▶ [Exercise prompt]: From the entries below, copy out every line with "Catholic" in it.

▶ [Data under study]:

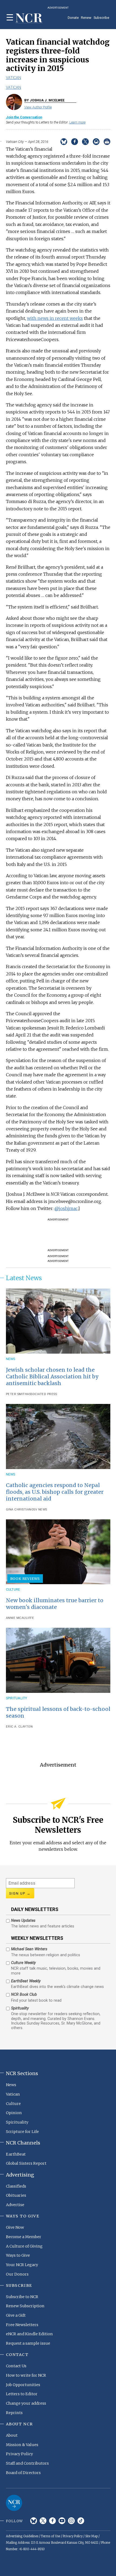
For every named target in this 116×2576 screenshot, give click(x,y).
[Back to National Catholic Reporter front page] (29, 18)
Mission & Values (22, 2444)
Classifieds (16, 2186)
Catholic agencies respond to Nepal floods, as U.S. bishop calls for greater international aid (55, 1492)
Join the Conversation (24, 117)
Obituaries (16, 2195)
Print (107, 141)
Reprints (14, 2412)
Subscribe (101, 18)
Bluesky (33, 2520)
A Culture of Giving (24, 2246)
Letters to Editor (21, 2393)
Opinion (14, 2112)
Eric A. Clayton (19, 1726)
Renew (86, 18)
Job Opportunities (23, 2384)
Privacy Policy (19, 2453)
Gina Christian (18, 1509)
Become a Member (23, 2236)
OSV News (39, 1509)
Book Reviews (25, 1578)
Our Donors (17, 2274)
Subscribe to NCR (22, 2296)
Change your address (26, 2403)
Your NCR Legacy (22, 2264)
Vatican (13, 78)
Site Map (91, 2536)
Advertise (15, 2204)
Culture (13, 1589)
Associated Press (42, 1394)
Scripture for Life (22, 2131)
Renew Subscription (25, 2305)
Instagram (71, 2520)
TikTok (80, 2520)
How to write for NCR (26, 2375)
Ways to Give (18, 2255)
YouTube (62, 2520)
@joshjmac (66, 1208)
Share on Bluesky (63, 141)
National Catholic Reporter (14, 2503)
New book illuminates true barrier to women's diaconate (54, 1603)
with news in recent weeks (55, 318)
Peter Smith (16, 1394)
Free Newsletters (22, 2324)
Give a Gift (16, 2315)
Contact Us (16, 2365)
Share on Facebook (74, 141)
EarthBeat (16, 2154)
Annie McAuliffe (20, 1618)
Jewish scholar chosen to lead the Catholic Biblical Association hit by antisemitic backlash (52, 1376)
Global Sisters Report (26, 2163)
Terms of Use (50, 2536)
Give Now (15, 2227)
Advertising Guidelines (22, 2536)
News (10, 1359)
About (12, 2435)
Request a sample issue (28, 2343)
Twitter (43, 2520)
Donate (73, 18)
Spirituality (16, 1698)
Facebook (52, 2520)
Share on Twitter (85, 141)
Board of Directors (23, 2472)
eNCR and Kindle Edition (29, 2333)
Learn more (77, 122)
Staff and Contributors (27, 2463)
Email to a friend (96, 141)
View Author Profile (38, 107)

▶ [Written answer]:
[Back to National Catholic Reporter front page] (29, 18)
Catholic agencies respond to Nepal floods, as U.S. bishop calls for greater international aid (55, 1492)
National Catholic Reporter (14, 2503)
Jewish scholar chosen to lead the Catholic Biblical Association hit by antisemitic backlash (52, 1376)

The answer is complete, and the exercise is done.